If you're thinking of going for a dip this weekend with the kids, beware of low water temperatures as these could increase your risk of drowning.


This advice comes from Irish Water Safety (IWS), a state body promoting best safety practices when swimming, ahead of this June bank holiday weekend. 


The organisation is warning people to exercise caution when swimming in cold waters, as hypothermia - a dangerous drop in body temperature - can lead to death. They also urged people to mind themselves when swimming after drinking alcohol.


IWS is urging parents to supervise their children at all times near water.

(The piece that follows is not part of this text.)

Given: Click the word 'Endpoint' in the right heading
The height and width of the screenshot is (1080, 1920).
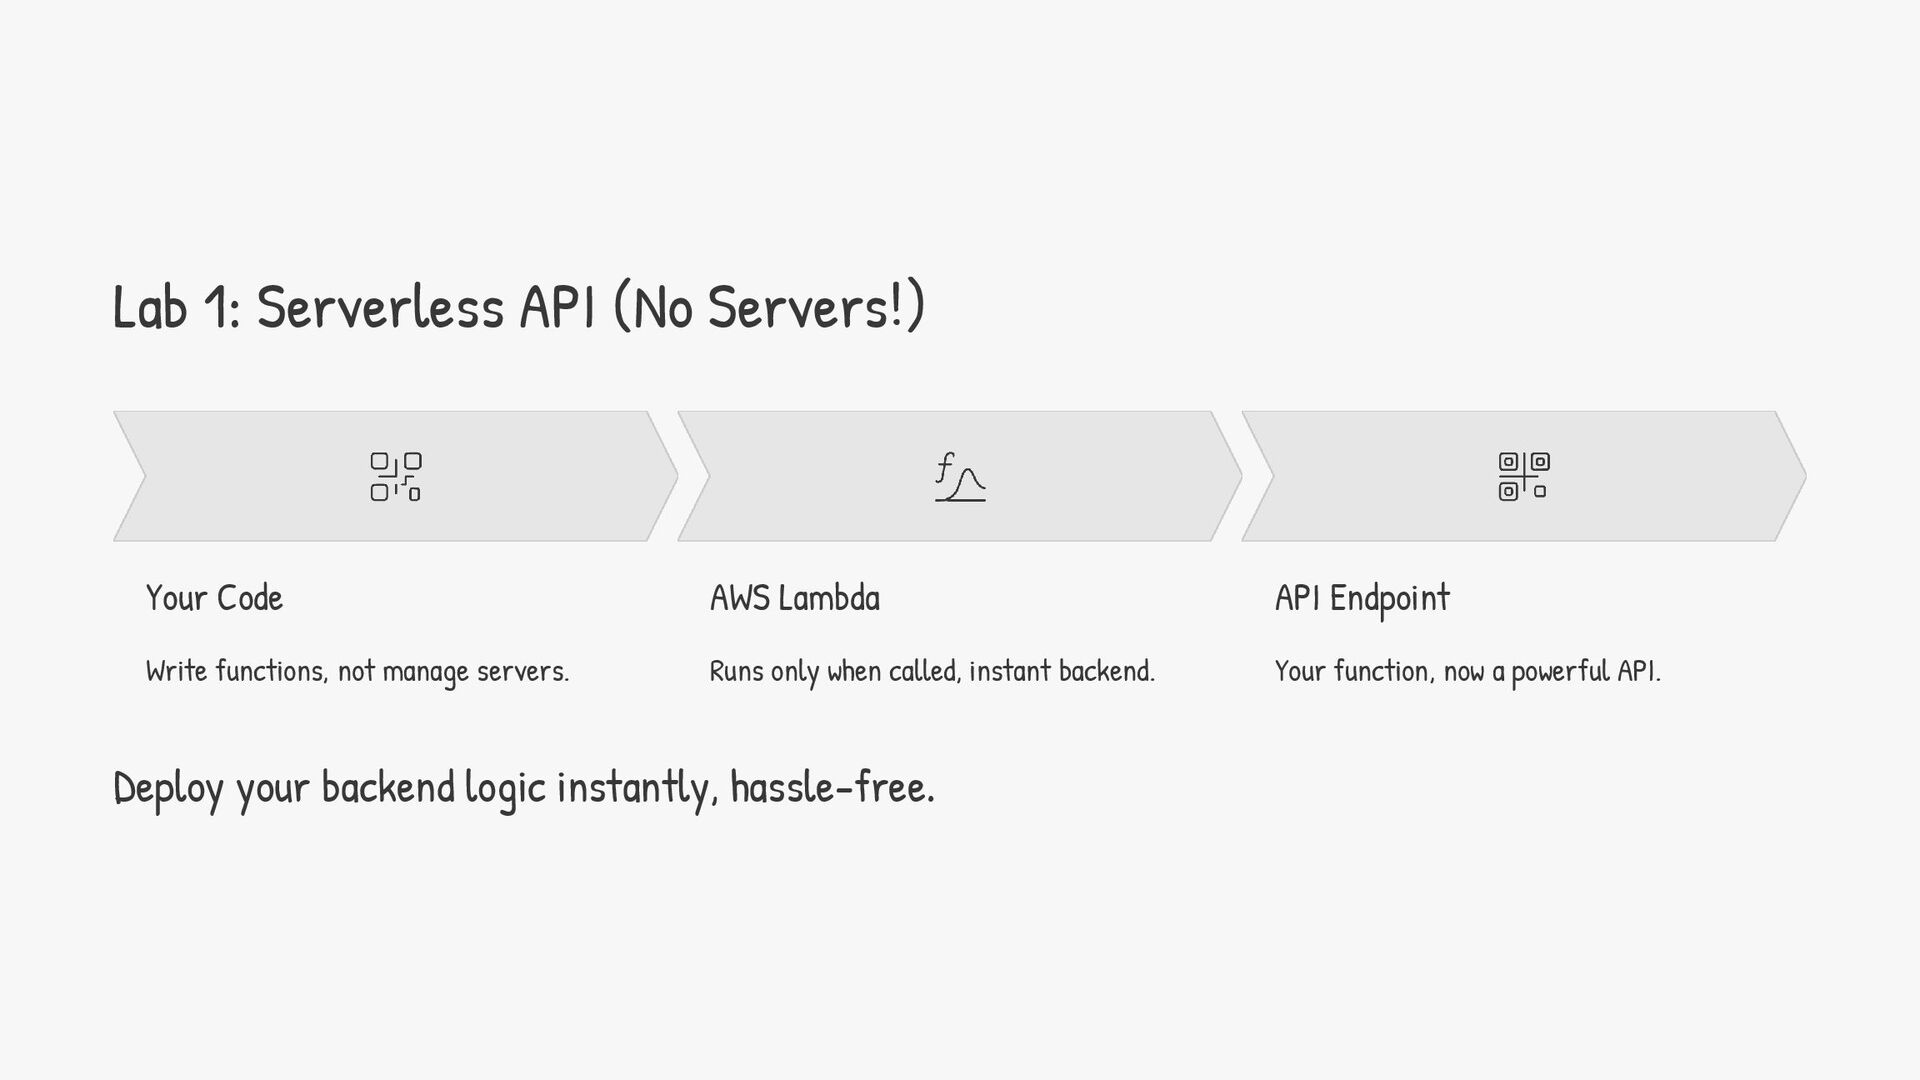Looking at the screenshot, I should pyautogui.click(x=1389, y=598).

They cited figures saying that 30 children aged under 14 had drowned in the past ten years.



Swimmers should also swim with others and never alone, in recognised, traditionally safe bathing areas.


“Swim within your depth, parallel and close to shore. Never use inflatable toys in open water or swim out after anything drifting,” IWS said.


Most pool inflatable objects only stay in the pool while some can be used even in lakes and in rivers when possible. Very few can be used in the ocean because of the effects of saltwater on the vinyl.



According to IWS, a third of drowning victims had alcohol present in their bodies. They say that the majority of drowning incidents (62 per cent) occure inland, or in freshwater ponds and lakes rather than coastal waters. In four out of five cases, a person drowned close to their home.


This is because alcohol impairs judgment, balance and your coordination skills, all of which are essential for swimming and other aquatic activities.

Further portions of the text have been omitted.